### Testo da leggere
La Cina ha affermato di non approvare la descrizione del conflitto ucraino come “aggressione da parte della Federazione Russa” votando a favore di una risoluzione delle Nazioni Unite la scorsa settimana.

“La posizione della Cina sulla questione ucraina non è cambiata e la posizione di voto non ha nulla a che fare con la telefonata tra i due capi di stato”, ha dichiarato martedì la Missione permanente della Cina presso le Nazioni Unite in una risposta via e-mail alle domande.

La missione si riferiva al voto della Cina su una risoluzione all’Assemblea generale delle Nazioni Unite il 26 aprile e a una conversazione tra il presidente cinese Xi Jinping e il leader ucraino Volodymyr Zelenksy lo stesso giorno.

Il voto della Cina ha attirato l’attenzione poiché la risoluzione descriveva la Russia come l’aggressore nel conflitto – linguaggio che Pechino non ha usato. La Cina non ha mai condannato l’attacco della Russia all’Ucraina ed è stata criticata dall’Occidente per la sua posizione sulla guerra.

Anche la tempistica del voto – poche ore dopo che Xi e Zelensky si sono parlati per la prima volta dall’invasione russa – ha sollevato interrogativi su quella posizione.
######
• [Richiesta a]
Nel testo sul voto della Cina alle Nazioni Unite, in quale giorno l'Assemblea generale ha votato la risoluzione?
Il testo e i record sono indipendenti l'uno dall'altro.
### Record dell'attività
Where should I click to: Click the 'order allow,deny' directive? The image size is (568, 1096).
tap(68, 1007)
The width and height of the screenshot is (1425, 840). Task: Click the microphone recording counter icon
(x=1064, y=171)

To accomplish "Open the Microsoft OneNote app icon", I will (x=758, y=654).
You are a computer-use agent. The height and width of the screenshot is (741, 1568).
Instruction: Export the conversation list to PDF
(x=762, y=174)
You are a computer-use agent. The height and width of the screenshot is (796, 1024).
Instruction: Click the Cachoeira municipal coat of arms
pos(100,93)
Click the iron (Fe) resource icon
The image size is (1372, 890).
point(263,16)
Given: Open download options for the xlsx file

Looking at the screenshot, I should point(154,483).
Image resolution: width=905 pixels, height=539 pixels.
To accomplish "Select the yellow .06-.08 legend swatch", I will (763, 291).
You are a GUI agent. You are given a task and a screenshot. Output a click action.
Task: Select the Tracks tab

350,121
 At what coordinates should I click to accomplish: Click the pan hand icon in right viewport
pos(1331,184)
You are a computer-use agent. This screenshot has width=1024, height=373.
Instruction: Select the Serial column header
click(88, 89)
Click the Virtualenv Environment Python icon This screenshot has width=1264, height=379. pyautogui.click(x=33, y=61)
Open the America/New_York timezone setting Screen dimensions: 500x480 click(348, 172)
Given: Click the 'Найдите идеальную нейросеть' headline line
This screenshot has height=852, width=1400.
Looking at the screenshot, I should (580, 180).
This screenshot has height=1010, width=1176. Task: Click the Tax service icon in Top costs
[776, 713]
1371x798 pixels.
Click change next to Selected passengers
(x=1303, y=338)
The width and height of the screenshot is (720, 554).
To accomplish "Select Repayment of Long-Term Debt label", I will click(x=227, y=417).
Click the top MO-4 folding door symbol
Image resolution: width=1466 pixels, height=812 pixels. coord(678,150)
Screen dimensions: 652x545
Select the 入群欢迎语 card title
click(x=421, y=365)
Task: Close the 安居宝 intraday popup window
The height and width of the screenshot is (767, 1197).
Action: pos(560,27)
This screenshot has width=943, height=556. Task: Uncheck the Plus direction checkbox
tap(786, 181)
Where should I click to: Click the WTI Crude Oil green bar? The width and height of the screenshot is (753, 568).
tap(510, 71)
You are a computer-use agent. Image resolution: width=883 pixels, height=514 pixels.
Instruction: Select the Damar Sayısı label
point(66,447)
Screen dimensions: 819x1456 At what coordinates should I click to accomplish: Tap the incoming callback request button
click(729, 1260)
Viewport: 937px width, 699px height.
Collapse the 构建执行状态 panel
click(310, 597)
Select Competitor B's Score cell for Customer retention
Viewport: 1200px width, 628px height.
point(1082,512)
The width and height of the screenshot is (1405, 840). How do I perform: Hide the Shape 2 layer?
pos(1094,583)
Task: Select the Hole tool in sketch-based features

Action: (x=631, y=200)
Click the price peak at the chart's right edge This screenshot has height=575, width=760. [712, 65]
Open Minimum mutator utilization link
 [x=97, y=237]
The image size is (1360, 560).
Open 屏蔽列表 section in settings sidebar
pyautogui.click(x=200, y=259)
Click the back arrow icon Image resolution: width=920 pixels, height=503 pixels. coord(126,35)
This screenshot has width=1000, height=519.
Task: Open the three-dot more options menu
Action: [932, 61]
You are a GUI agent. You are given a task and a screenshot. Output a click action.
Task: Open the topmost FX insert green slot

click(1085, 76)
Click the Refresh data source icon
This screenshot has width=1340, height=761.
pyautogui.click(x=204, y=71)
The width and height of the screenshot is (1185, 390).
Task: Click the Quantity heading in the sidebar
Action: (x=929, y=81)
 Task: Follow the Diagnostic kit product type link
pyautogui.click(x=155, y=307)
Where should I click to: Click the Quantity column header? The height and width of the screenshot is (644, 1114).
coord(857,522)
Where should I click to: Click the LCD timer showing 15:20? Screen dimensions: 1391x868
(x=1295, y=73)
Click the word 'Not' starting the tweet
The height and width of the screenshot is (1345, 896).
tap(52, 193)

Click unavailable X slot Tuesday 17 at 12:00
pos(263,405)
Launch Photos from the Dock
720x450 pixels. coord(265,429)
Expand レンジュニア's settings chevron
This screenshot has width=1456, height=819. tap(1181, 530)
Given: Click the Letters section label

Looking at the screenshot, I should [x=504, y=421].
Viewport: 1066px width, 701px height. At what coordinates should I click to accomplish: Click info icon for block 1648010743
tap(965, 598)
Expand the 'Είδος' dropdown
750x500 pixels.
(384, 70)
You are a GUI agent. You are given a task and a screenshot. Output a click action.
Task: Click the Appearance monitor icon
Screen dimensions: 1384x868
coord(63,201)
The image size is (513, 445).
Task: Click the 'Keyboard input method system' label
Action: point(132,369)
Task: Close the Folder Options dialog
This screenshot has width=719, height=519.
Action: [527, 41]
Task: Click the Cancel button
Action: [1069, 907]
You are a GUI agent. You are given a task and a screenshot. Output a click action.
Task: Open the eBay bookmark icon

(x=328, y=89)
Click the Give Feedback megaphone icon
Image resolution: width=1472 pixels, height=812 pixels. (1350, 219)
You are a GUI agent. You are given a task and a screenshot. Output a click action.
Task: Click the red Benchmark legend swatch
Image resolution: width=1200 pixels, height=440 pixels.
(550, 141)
######
• [Richiesta b]
Riproduci senza modifiche la parte dei record che parte dalla prima riga e termina con la riga contenente "point(263,16)", inclusa.

• [Risposta completa a]
Il 26 aprile.

• [Risposta completa b]
Where should I click to: Click the 'order allow,deny' directive? The image size is (568, 1096).
tap(68, 1007)
The width and height of the screenshot is (1425, 840). Task: Click the microphone recording counter icon
(x=1064, y=171)

To accomplish "Open the Microsoft OneNote app icon", I will (x=758, y=654).
You are a computer-use agent. The height and width of the screenshot is (741, 1568).
Instruction: Export the conversation list to PDF
(x=762, y=174)
You are a computer-use agent. The height and width of the screenshot is (796, 1024).
Instruction: Click the Cachoeira municipal coat of arms
pos(100,93)
Click the iron (Fe) resource icon
The image size is (1372, 890).
point(263,16)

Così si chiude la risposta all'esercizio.